文学部長からのメッセージ2012年4月から

文学部が目指すもの

 文学部は、英語英米文学科、比較文化学科、現代社会学科の三学科を擁し、英語表記ではCollege of humanitiesといいます。
 文学部には、社会と人間、そして文化について探究する、人文・社会分野の学問が集まり、人間の営みを思想、芸術、文化、文学、歴史、言語、地域、社会形成、教育、福祉といった多様な視点から探究します。
 広い視野のもとに人間の本源を問い、社会のあり方を考えようとする文学部の学問は、21世紀の諸課題を切開くために、これまでにもまして必要とされています。

 20世紀の半ばに生まれた「地球村」という概念は、科学技術の発展と経済の発展とによって、みなさんがこの世に生を受けた90年代半ばに現実のものとなりました。
 地球村は、なによりもグローバルなコミュニケーションのネットワークによって定義されます。
 しかし、新しい世紀となった今も、わたしたちは、地球村の豊穣な潜在的可能性を活かしきれていません。
 むしろ、現代社会は、他方では「リスク社会」と呼ばれているように、「不確実性」「不安定性」「危険性」に充ちています。

 一人ひとりの生活においても、国民社会としても、地球村としても、わたしたちは、まさに今、数々の諸困難に直面しています。
 地球村の将来は、みなさん一人ひとりがどのようなテーマをもって生きるかということと密接に結びついており、地球村がどのような世界となるかは、みなさんの先入観に捕われない知性と自由なイマジネーションにかかっています。

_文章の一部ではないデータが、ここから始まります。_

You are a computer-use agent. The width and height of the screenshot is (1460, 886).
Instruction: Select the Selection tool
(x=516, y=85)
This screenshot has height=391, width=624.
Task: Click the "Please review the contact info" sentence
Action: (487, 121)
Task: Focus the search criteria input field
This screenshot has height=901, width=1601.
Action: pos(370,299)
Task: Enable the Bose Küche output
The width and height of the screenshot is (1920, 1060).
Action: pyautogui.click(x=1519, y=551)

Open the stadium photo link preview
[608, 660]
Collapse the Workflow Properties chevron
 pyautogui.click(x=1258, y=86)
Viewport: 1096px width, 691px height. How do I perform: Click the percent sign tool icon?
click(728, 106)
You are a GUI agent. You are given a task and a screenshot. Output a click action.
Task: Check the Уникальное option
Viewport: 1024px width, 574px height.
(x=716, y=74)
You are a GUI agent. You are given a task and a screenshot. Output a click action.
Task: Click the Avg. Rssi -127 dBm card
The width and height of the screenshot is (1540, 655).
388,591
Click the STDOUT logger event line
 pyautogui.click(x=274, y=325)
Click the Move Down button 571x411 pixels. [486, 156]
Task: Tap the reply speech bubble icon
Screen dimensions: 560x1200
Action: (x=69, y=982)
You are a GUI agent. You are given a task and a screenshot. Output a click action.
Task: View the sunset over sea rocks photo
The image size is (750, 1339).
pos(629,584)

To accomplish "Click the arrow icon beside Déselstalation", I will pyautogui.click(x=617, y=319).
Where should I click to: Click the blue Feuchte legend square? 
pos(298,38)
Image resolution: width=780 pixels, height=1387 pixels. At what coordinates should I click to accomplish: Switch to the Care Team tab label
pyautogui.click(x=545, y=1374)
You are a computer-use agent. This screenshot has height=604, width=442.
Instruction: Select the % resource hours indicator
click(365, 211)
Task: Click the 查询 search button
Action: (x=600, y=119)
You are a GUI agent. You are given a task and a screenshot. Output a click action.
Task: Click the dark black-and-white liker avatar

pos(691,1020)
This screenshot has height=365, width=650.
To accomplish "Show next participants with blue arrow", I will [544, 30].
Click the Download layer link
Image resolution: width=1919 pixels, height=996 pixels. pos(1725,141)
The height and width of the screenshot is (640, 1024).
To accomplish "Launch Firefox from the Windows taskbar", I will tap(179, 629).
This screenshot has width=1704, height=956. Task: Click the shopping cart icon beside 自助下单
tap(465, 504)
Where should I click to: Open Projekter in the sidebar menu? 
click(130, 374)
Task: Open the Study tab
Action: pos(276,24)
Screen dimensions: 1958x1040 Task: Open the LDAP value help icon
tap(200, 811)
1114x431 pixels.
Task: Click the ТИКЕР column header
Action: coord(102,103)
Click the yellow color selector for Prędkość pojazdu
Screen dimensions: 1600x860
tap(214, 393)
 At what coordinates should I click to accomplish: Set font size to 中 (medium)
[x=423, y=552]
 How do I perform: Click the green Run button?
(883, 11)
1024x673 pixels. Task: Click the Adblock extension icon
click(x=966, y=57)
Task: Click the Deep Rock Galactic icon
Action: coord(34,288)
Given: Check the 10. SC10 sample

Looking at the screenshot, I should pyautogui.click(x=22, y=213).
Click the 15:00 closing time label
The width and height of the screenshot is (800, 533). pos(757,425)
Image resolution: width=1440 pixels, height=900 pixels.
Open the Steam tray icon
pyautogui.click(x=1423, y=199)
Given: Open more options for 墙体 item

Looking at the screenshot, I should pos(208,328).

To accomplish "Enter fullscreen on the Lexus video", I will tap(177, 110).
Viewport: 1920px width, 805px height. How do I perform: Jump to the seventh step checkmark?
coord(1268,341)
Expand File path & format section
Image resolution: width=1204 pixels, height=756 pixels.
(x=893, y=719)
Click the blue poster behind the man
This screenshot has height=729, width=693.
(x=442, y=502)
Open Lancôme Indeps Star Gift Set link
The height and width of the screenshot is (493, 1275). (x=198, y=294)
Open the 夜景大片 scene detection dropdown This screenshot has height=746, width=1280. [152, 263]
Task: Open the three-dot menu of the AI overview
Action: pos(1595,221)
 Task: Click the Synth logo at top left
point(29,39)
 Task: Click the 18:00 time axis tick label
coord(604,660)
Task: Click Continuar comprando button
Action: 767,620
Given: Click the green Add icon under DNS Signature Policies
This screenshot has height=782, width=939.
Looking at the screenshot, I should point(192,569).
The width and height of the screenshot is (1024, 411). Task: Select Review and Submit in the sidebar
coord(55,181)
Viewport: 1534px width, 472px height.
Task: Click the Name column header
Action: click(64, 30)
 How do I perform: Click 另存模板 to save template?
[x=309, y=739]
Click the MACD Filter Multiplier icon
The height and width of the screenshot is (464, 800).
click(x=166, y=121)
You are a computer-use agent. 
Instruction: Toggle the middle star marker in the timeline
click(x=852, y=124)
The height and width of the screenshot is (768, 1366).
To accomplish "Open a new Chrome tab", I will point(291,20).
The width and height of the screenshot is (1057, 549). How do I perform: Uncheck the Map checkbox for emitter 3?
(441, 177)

 21世紀を切開く構想力を培うには、この学びの場が、人文・社会の知識の探究を媒介にして、一人ひとりが自分の内側で、そして自分と他者との間で、触発=変様しあうコミュニケーションの場とならなくてはなりません。
 触発=変様には、自分自身の心や身体のプロセスから変様する能動的な力と、他者との出会いのプロセスから変様することができる受動の力ないし感応力が必要です。
 人となりが形成される多感な時期を迎えるみなさんは、この二つの能力に最も富んでいるはずです。自分を小さく限るのではなく、この二つの能力を全開に発揮されるよう期待します。

 本学の校訓「人になれ 奉仕せよ」が示しているように、文学部での学びが、みなさん一人ひとりがその潜在能力を活かし、誇り高い人生を営むことに貢献できるよう願ってやみません。